Laura
tenía inquietudes como cualquier chica de su edad, pero tenía una
extraña costumbre a la que los suyos no terminaban de acostumbrarse:
gustaba de consultar las esquelas. Cada día desde hacía años,
primero a la vuelta del colegio y más tarde del instituto, examinaba
las defunciones. Si sus tareas se lo permitían, se acercaba al
tanatorio y se daba una vuelta entre los amigos y familiares del
fallecido, observando sus caras, sus gestos, sus comentarios.

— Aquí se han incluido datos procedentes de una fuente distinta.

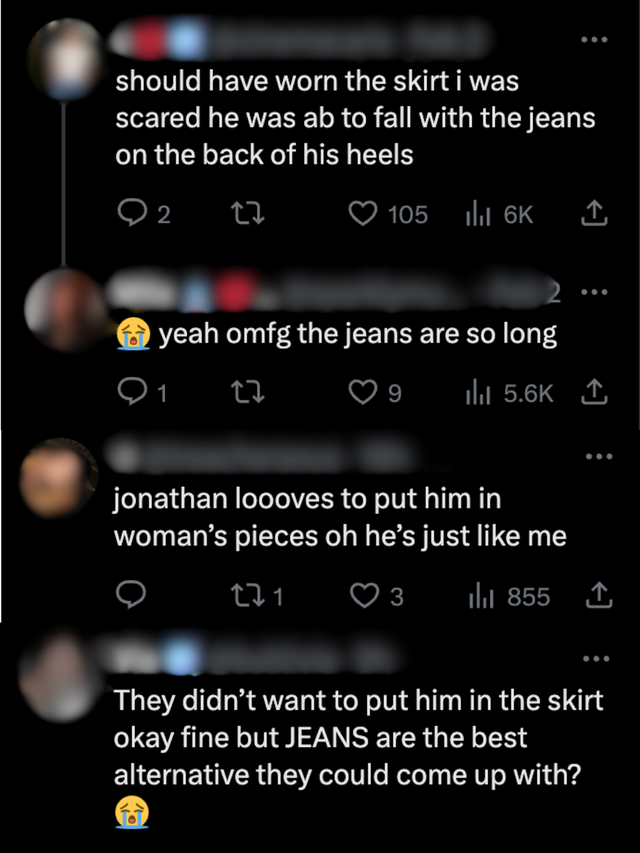Screen dimensions: 640x853
Task: View analytics showing 5.6K views
Action: (474, 393)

Buscaba
algo o alguien, aún no lo tenía claro.
Tampoco sabían que esa
«inquietud» le había llevado a experimentar con la muerte. Con
apenas ocho años arrojó al gatito de su hermana desde el balcón de
su piso, un noveno. Justo en el momento en el que el animal iniciaba
el vuelo, Laura corrió hacia el ascensor con la estúpida idea de
que llegaría a tiempo al último estertor del desgraciado, pero no
fue así. Primer intento fallido. Aquel «accidente» pasó
desapercibido en casa. Después vinieron pequeños experimentos con
insectos que se le antojaron triviales para la Parca. A los doce por
fin tuvo su primer contacto; con su abuelo en cama, muy grave, le
dejaron despedirse. Ella, fingiéndose compungida, se acercó al
moribundo y le susurró al oído cosas terribles, tanto que no me
atrevo a repetirlas. El hombre, que no podía pronunciar palabra,
tomó la mano de la muchacha con firmeza, como queriendo llevársela
con él al otro mundo. Laura empezó a chillar. Sus padres trataron
de que el abuelo la soltara, pero la tenía fuertemente agarrada. El
forcejeo duró solo unos segundos. De pronto, el silencio. Se sintió
satisfecha al notar cómo el frío pasaba hasta sus dedos. «Cariño,
el abuelo ha muerto», sentenció su padre. Lloró, era lo más
adecuado. Después sintió rabia, no encontró lo que esperaba;
tampoco en el tanatorio.
A Laura le gustaban las despedidas, pero
más aún las bienvenidas; estaba deseando saludar a la muerte.